- **Instructions to follow**: The data must be returned in full and exactly as given.

- **Records shown**:
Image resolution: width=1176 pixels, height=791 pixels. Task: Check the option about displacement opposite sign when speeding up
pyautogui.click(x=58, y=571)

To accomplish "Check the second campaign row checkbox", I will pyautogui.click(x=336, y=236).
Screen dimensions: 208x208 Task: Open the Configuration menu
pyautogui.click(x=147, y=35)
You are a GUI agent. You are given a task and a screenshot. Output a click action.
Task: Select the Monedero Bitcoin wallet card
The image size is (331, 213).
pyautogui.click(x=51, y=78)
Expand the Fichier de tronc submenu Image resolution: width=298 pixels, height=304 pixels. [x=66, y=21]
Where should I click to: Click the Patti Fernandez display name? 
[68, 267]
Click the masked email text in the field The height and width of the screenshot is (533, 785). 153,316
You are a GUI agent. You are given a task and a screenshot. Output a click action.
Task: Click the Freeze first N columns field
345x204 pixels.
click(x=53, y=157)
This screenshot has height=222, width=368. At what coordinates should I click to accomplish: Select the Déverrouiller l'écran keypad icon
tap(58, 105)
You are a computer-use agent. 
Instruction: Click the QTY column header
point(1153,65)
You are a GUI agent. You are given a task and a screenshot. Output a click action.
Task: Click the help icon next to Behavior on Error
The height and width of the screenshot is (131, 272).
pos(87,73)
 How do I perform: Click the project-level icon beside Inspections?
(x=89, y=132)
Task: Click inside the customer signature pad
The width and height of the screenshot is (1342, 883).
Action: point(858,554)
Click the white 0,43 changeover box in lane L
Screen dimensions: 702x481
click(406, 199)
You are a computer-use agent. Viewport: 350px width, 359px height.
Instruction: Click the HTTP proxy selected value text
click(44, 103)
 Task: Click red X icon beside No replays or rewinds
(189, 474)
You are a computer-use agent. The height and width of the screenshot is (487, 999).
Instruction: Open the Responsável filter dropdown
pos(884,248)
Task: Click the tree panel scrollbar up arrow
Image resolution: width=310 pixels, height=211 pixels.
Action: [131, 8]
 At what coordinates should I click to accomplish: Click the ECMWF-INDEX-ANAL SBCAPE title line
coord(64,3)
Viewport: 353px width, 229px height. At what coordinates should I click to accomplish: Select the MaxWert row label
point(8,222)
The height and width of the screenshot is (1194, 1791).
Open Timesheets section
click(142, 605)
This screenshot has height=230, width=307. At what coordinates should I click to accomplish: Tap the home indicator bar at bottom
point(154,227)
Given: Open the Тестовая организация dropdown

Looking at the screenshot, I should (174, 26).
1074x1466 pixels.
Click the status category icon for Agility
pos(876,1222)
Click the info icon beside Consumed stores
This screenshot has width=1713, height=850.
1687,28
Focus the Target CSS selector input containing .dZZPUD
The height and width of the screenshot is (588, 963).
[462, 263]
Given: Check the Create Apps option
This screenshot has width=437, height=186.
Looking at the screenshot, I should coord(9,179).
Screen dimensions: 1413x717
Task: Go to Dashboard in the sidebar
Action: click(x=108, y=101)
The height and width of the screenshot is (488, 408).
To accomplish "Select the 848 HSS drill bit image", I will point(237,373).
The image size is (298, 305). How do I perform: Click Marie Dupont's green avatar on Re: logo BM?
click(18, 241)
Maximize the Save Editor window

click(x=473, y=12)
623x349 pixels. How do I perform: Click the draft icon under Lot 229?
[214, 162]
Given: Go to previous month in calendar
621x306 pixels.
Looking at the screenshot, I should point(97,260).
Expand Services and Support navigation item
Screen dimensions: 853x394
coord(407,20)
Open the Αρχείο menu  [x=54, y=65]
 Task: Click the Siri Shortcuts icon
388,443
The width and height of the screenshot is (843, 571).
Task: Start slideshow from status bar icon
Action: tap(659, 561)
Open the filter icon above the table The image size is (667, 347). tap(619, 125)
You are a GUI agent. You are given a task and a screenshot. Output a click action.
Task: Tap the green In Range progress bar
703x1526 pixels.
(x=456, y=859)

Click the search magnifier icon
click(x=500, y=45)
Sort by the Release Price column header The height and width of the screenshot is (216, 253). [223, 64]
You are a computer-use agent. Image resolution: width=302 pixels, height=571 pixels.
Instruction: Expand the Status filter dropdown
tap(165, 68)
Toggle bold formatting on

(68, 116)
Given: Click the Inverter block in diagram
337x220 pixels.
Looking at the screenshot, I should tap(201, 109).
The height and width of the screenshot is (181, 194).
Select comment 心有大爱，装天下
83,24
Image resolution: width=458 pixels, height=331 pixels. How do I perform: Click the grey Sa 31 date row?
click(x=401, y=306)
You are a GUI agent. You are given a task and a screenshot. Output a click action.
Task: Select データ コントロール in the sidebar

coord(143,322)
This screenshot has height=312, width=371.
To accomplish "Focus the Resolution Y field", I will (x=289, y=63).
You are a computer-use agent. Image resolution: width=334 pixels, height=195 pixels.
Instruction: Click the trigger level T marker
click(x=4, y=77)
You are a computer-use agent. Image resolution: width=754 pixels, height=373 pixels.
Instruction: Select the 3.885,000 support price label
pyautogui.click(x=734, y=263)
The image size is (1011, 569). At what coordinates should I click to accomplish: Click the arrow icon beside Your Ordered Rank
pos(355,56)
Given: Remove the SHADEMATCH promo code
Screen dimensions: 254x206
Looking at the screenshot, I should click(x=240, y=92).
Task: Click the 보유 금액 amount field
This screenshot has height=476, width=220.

- **Solved exercise**:
Image resolution: width=1176 pixels, height=791 pixels. Task: Check the option about displacement opposite sign when speeding up
pyautogui.click(x=58, y=571)

To accomplish "Check the second campaign row checkbox", I will pyautogui.click(x=336, y=236).
Screen dimensions: 208x208 Task: Open the Configuration menu
pyautogui.click(x=147, y=35)
You are a GUI agent. You are given a task and a screenshot. Output a click action.
Task: Select the Monedero Bitcoin wallet card
The image size is (331, 213).
pyautogui.click(x=51, y=78)
Expand the Fichier de tronc submenu Image resolution: width=298 pixels, height=304 pixels. [x=66, y=21]
Where should I click to: Click the Patti Fernandez display name? 
[68, 267]
Click the masked email text in the field The height and width of the screenshot is (533, 785). 153,316
You are a GUI agent. You are given a task and a screenshot. Output a click action.
Task: Click the Freeze first N columns field
345x204 pixels.
click(x=53, y=157)
This screenshot has height=222, width=368. At what coordinates should I click to accomplish: Select the Déverrouiller l'écran keypad icon
tap(58, 105)
You are a computer-use agent. 
Instruction: Click the QTY column header
point(1153,65)
You are a GUI agent. You are given a task and a screenshot. Output a click action.
Task: Click the help icon next to Behavior on Error
The height and width of the screenshot is (131, 272).
pos(87,73)
 How do I perform: Click the project-level icon beside Inspections?
(x=89, y=132)
Task: Click inside the customer signature pad
The width and height of the screenshot is (1342, 883).
Action: point(858,554)
Click the white 0,43 changeover box in lane L
Screen dimensions: 702x481
click(406, 199)
You are a computer-use agent. Viewport: 350px width, 359px height.
Instruction: Click the HTTP proxy selected value text
click(44, 103)
 Task: Click red X icon beside No replays or rewinds
(189, 474)
You are a computer-use agent. The height and width of the screenshot is (487, 999).
Instruction: Open the Responsável filter dropdown
pos(884,248)
Task: Click the tree panel scrollbar up arrow
Image resolution: width=310 pixels, height=211 pixels.
Action: [131, 8]
 At what coordinates should I click to accomplish: Click the ECMWF-INDEX-ANAL SBCAPE title line
coord(64,3)
Viewport: 353px width, 229px height. At what coordinates should I click to accomplish: Select the MaxWert row label
point(8,222)
The height and width of the screenshot is (1194, 1791).
Open Timesheets section
click(142, 605)
This screenshot has height=230, width=307. At what coordinates should I click to accomplish: Tap the home indicator bar at bottom
point(154,227)
Given: Open the Тестовая организация dropdown

Looking at the screenshot, I should (174, 26).
1074x1466 pixels.
Click the status category icon for Agility
pos(876,1222)
Click the info icon beside Consumed stores
This screenshot has width=1713, height=850.
1687,28
Focus the Target CSS selector input containing .dZZPUD
The height and width of the screenshot is (588, 963).
[462, 263]
Given: Check the Create Apps option
This screenshot has width=437, height=186.
Looking at the screenshot, I should coord(9,179).
Screen dimensions: 1413x717
Task: Go to Dashboard in the sidebar
Action: click(x=108, y=101)
The height and width of the screenshot is (488, 408).
To accomplish "Select the 848 HSS drill bit image", I will point(237,373).
The image size is (298, 305). How do I perform: Click Marie Dupont's green avatar on Re: logo BM?
click(18, 241)
Maximize the Save Editor window

click(x=473, y=12)
623x349 pixels. How do I perform: Click the draft icon under Lot 229?
[214, 162]
Given: Go to previous month in calendar
621x306 pixels.
Looking at the screenshot, I should point(97,260).
Expand Services and Support navigation item
Screen dimensions: 853x394
coord(407,20)
Open the Αρχείο menu  [x=54, y=65]
 Task: Click the Siri Shortcuts icon
388,443
The width and height of the screenshot is (843, 571).
Task: Start slideshow from status bar icon
Action: tap(659, 561)
Open the filter icon above the table The image size is (667, 347). tap(619, 125)
You are a GUI agent. You are given a task and a screenshot. Output a click action.
Task: Tap the green In Range progress bar
703x1526 pixels.
(x=456, y=859)

Click the search magnifier icon
click(x=500, y=45)
Sort by the Release Price column header The height and width of the screenshot is (216, 253). [223, 64]
You are a computer-use agent. Image resolution: width=302 pixels, height=571 pixels.
Instruction: Expand the Status filter dropdown
tap(165, 68)
Toggle bold formatting on

(68, 116)
Given: Click the Inverter block in diagram
337x220 pixels.
Looking at the screenshot, I should tap(201, 109).
The height and width of the screenshot is (181, 194).
Select comment 心有大爱，装天下
83,24
Image resolution: width=458 pixels, height=331 pixels. How do I perform: Click the grey Sa 31 date row?
click(x=401, y=306)
You are a GUI agent. You are given a task and a screenshot. Output a click action.
Task: Select データ コントロール in the sidebar

coord(143,322)
This screenshot has height=312, width=371.
To accomplish "Focus the Resolution Y field", I will (x=289, y=63).
You are a computer-use agent. Image resolution: width=334 pixels, height=195 pixels.
Instruction: Click the trigger level T marker
click(x=4, y=77)
You are a computer-use agent. Image resolution: width=754 pixels, height=373 pixels.
Instruction: Select the 3.885,000 support price label
pyautogui.click(x=734, y=263)
The image size is (1011, 569). At what coordinates should I click to accomplish: Click the arrow icon beside Your Ordered Rank
pos(355,56)
Given: Remove the SHADEMATCH promo code
Screen dimensions: 254x206
Looking at the screenshot, I should click(x=240, y=92).
Task: Click the 보유 금액 amount field
This screenshot has height=476, width=220.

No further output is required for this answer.